Impotence, often known as erectile dysfunction (ED), does not have a single cause. Instead, ED can be caused by various factors, including lifestyle choices and medical disorders, but all experts agree that it grows more common as men age.
Erectile dysfunction can be humiliating, demoralizing, and damaging to your relationship. Fortunately, numerous things can help you overcome this disease, such as lifestyle modifications and drugs. Consult your doctor to learn more about the underlying causes of erectile dysfunction and what you may do to address it. These are some of the most common causes of male impotence.
Obese men are more likely than not to suffer from erectile dysfunction. Obese men are more than twice as likely as non-obese men to develop ED. Obesity increases the risk of cardiovascular diseases such as atherosclerosis, a buildup of lipids, and other chemicals in the arterial walls. This restricts blood flow, even to the penis.
In addition, fat men frequently have an imbalance in their hormone levels. Obese men have lower testosterone levels than men of normal weight. Testosterone is required for obtaining and maintaining an erection.
Obesity not only impacts a man’s physical capacity to maintain an erection, but it also affects him mentally. Obese men are more prone to have low libido, depression, and energy, which can lead to ED.
Up to 75% of diabetic males will get ED at some point in their lives. According to the Mayo Clinic, poor long-term blood sugar control can induce nerve and blood vessel damage, resulting in ED. As a result, men with diabetes will develop erectile dysfunction up to 15 years earlier than men without diabetes.
Furthermore, diabetes is frequently associated with other medical disorders that might induce ED, such as high blood pressure and coronary artery disease. Some drugs may assist a diabetic man in achieving and maintaining an erection. Still, many of them are not appropriate for people with heart issues because they conflict with heart medication. Consult your doctor to determine what steps you can take to address this issue.
Blood pressure is too high.
Hypertension, or high blood pressure, is another prevalent cause of erectile dysfunction. Chronic high blood pressure occurs when the heart works too hard to pump blood, and the blood puts pressure on the artery walls regularly. The American Heart Association estimates that 85 million Americans, or one out of every three persons over 20, have high blood pressure. Hypertension increases the risk of having a heart attack, having a stroke, having heart failure, having renal disease or failing, having vision loss, having angina, having peripheral artery disease, and having a sexual dysfunction. It might manifest itself as erectile dysfunction in men and decreased libido in women. The American Heart Association suggests eating a low-salt, balanced diet, staying physically active, maintaining a healthy weight, and appropriately taking any recommended medications to manage high blood pressure.

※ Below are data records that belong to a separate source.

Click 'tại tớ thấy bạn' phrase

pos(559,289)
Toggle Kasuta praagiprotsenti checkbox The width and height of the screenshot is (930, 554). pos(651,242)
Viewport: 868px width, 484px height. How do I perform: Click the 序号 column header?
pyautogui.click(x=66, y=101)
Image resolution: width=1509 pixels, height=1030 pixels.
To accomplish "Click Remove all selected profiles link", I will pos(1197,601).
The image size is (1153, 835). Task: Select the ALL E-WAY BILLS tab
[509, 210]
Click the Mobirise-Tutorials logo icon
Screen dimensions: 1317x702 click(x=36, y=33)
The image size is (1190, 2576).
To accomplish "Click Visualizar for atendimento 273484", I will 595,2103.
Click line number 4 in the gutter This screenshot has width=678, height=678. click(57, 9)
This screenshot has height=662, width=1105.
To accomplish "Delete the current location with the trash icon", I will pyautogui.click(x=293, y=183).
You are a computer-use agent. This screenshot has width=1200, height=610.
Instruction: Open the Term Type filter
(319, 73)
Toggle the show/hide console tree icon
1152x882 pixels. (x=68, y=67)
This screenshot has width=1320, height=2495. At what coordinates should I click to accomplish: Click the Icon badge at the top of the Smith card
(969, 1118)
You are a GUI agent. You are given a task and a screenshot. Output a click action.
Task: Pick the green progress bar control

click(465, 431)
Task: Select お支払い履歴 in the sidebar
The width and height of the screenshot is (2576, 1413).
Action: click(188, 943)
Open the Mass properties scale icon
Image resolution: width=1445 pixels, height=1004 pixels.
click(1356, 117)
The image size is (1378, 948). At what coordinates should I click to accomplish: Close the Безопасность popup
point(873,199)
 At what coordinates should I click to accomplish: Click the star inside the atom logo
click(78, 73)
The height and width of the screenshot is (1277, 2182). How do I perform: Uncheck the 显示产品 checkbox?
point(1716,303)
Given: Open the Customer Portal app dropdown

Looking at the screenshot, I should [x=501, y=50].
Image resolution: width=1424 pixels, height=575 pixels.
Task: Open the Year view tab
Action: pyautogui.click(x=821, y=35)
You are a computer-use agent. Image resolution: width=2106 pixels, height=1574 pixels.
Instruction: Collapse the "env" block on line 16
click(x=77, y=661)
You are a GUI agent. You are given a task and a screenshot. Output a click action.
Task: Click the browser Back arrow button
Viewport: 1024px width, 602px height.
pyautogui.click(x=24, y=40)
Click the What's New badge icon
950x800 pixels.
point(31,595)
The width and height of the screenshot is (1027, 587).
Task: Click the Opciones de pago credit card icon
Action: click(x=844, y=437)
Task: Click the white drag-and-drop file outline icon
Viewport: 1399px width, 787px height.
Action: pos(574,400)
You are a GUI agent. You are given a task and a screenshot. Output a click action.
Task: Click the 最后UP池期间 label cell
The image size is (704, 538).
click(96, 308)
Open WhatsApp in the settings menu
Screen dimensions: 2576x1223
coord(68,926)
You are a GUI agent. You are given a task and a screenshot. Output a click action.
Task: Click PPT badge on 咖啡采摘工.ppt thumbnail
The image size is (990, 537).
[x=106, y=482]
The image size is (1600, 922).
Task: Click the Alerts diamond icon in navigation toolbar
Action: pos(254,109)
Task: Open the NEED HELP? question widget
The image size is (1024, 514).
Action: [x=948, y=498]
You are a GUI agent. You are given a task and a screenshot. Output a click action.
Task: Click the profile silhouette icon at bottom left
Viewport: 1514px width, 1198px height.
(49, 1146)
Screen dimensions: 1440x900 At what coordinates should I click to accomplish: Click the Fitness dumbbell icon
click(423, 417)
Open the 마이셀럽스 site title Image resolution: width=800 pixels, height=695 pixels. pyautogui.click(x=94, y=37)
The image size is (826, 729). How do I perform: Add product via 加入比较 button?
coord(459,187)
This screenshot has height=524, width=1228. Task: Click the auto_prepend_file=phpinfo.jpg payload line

High levels of cholesterol
Atherosclerosis is one of the most common causes of erectile dysfunction, and elevated cholesterol can contribute to this problem. According to research, men with high total cholesterol levels are more likely to suffer erectile dysfunction. Furthermore, studies demonstrate that erectile dysfunction in persons with high cholesterol is predictive of, and increases the person’s chance of acquiring, coronary heart disease later in life.
It has been established that erectile dysfunction can precursor to heart disease. There are several reasons why these illnesses are linked. For starters, plaque development in the arteries can reduce blood flow to the penis, making erections difficult. According to the Mayo Clinic, another cause is a malfunction of the inner lining of blood arteries and smooth muscle. This reduces blood supply to the penis and the heart, resulting in ED and, later, heart disease.